7. Decaying public infrastructure
There has been severe underinvestment in passenger rail, wastewater systems, roads, water infrastructure and state facilities such as schools, police stations, courtrooms, Home Affairs offices and hospitals.
A key commonality underlying all of these trends is the government’s cadre deployment strategy.
This has seen the appointment of wholly unsuitable people into key organisations mandated to provide and maintain infrastructure.
The government also saddled them with an unconstitutional conflict of interest – it is impossible to serve the interests of the ANC and fulfil one’s fiduciary duties to the public organisations they head.
8. Local government
Only 41 of SA’s 257 municipalities received clean audits in 2020/21, while the Department of Cooperative Government and Traditional Affairs declared that 64 were “dysfunctional”.
With respect to economic growth, one of the key effects of the declining quality of local infrastructure has been to raise the costs of doing business.
9. BBBEE and localisation
Two government policies aimed at economic transformation – broad-based black economic empowerment and industrialisation-through-localisation – have inhibited growth.

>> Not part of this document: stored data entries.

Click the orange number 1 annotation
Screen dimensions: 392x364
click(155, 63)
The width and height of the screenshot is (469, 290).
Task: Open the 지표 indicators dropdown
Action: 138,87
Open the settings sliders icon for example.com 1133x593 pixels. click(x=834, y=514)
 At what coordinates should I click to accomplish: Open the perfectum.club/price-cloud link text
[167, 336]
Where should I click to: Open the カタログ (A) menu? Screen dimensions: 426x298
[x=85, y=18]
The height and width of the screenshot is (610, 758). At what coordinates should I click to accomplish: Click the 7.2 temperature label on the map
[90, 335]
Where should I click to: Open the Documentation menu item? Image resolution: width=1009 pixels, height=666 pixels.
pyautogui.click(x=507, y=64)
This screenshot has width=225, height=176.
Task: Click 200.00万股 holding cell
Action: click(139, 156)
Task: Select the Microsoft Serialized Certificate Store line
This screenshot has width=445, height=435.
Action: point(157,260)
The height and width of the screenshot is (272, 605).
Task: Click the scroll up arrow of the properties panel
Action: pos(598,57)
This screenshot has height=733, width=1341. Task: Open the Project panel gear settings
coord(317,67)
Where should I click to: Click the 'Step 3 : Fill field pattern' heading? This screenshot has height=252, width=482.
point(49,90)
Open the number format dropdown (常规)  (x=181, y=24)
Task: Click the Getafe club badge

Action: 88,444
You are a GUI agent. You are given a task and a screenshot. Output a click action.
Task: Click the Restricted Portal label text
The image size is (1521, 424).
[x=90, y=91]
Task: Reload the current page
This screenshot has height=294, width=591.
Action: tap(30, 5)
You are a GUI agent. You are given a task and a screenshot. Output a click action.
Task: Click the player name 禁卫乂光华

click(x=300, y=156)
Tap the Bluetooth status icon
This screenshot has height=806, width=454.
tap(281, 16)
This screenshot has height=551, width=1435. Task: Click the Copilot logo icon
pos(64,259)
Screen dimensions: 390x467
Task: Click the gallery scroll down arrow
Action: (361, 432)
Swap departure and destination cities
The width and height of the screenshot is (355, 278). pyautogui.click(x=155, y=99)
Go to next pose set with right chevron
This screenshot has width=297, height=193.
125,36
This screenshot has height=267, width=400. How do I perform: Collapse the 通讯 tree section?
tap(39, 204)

Products designated for local procurement are generally more expensive or of a lower quality relative to possible imports, while BBBEE has raised the costs of doing business and introduced new uncertainties that affect investment plans.
10. Lack of leadership
Ramaphosa, for all his eloquent rhetoric, has presided over a Cabinet full of mediocrities who are either incapable or unwilling to address the challenges they face in their portfolios.
He has governed by establishing well-intended-but-ineffectual committees while leaving in place ministers who bend and break every prescript of the ministerial handbook and openly question his agenda.